Input material:
□ □ □ □ □ □ □
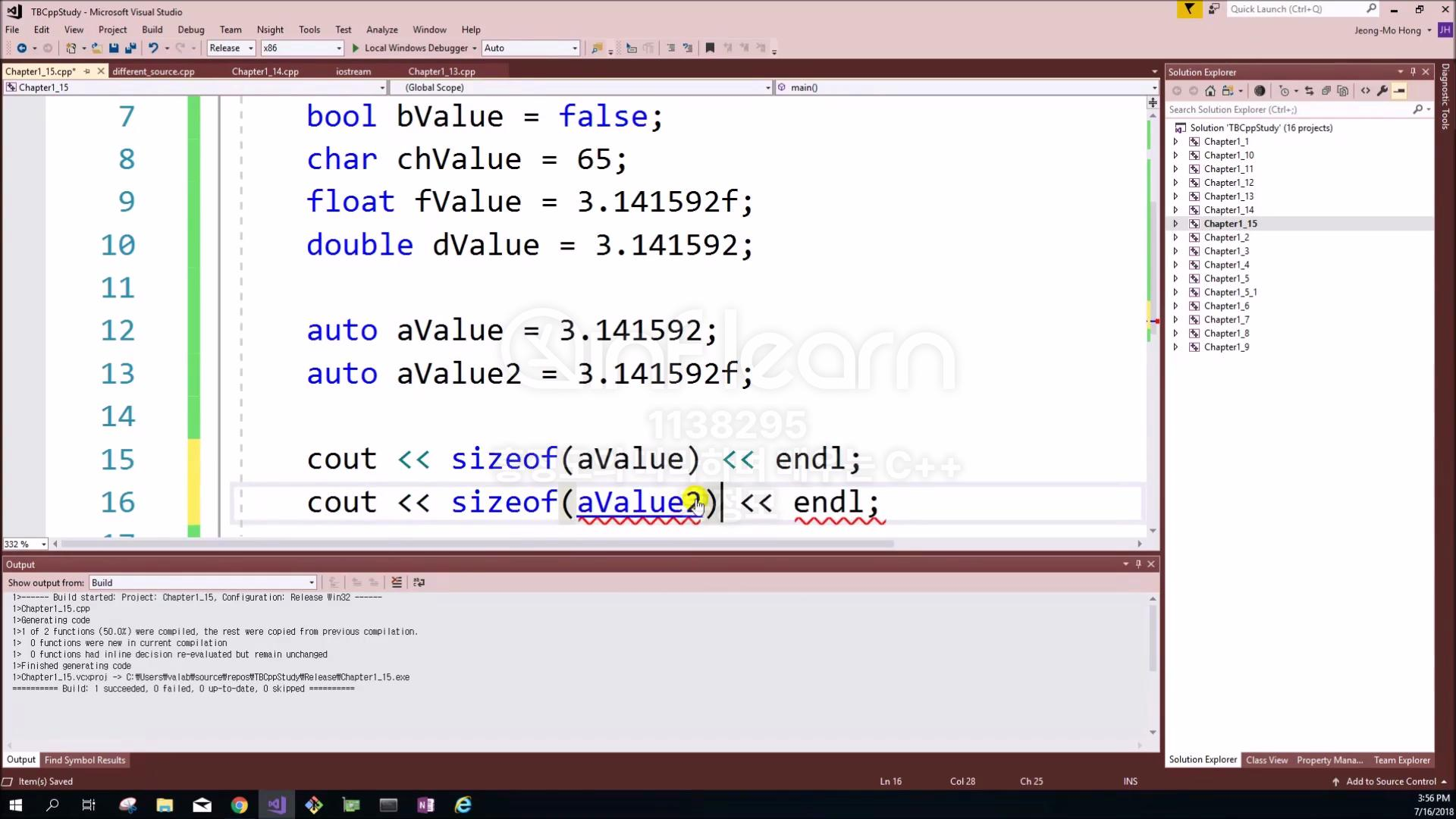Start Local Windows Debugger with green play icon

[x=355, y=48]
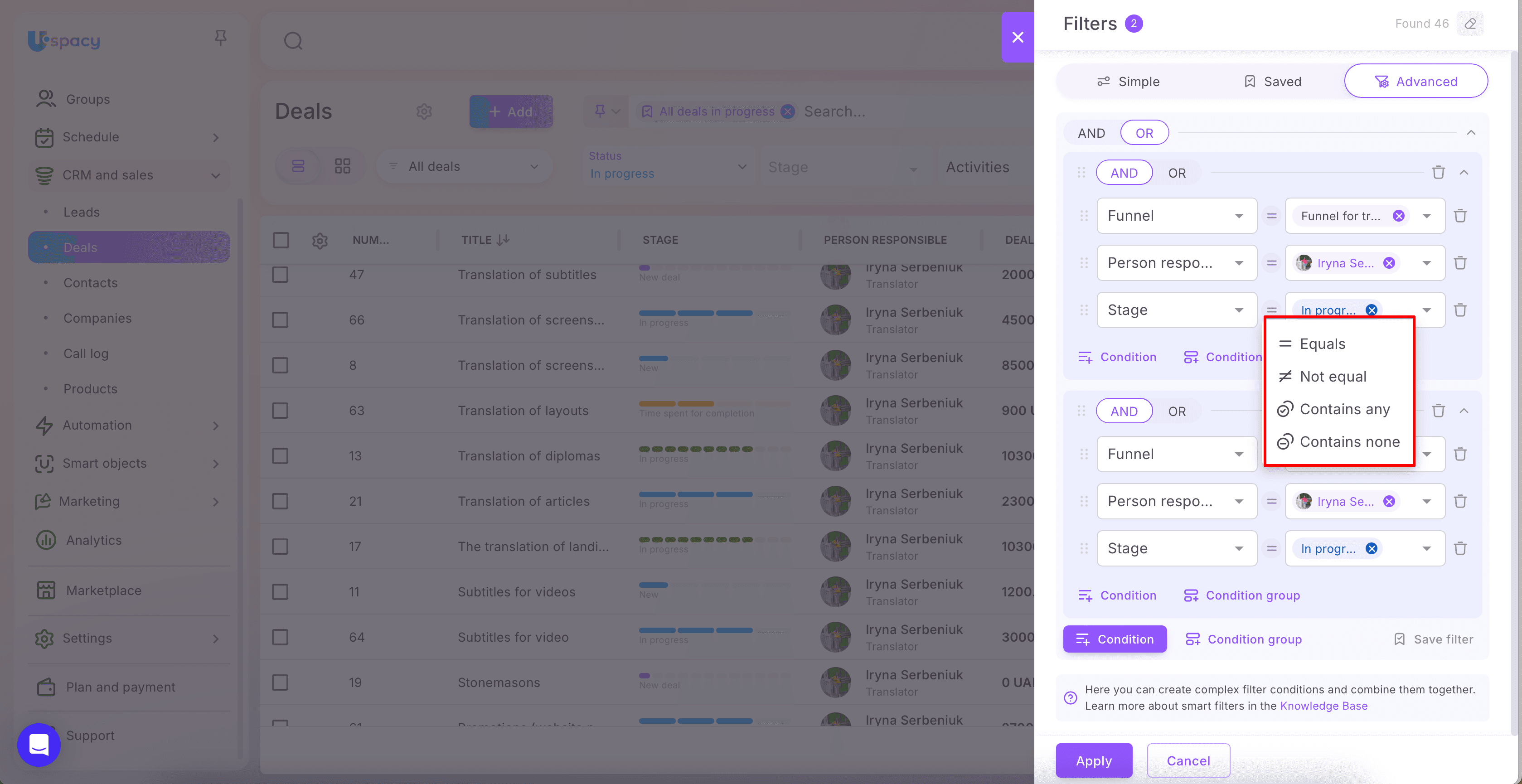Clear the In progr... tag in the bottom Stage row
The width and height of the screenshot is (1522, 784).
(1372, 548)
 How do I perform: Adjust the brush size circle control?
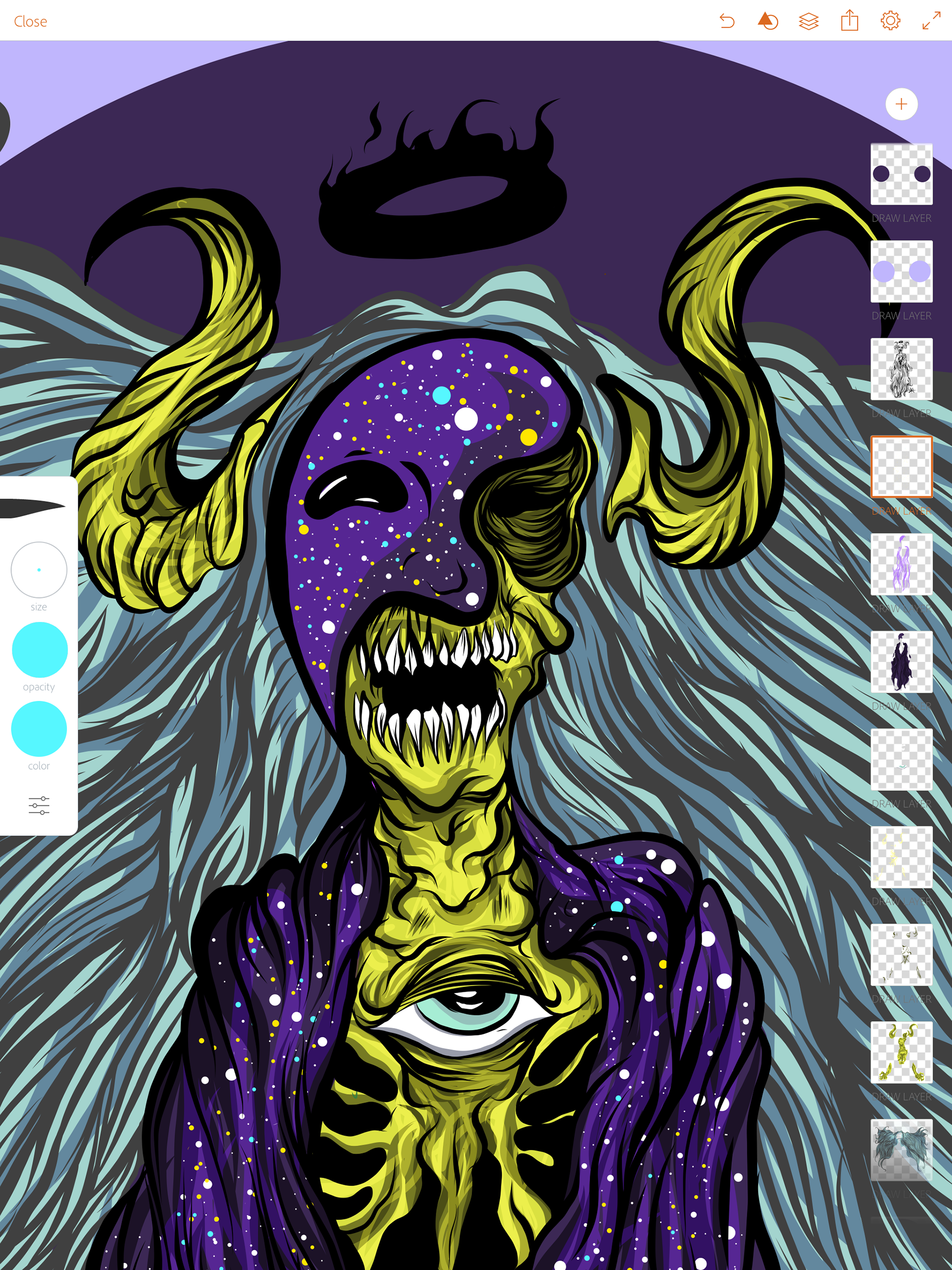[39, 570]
□ □ □ □ □ □ □
Aim of the task: The required output consists only of the lines from the one containing "How do I perform: Adjust" to the last line of the material, reproduced exactly, pictures excluded.

Your response:
 How do I perform: Adjust the brush size circle control?
[39, 570]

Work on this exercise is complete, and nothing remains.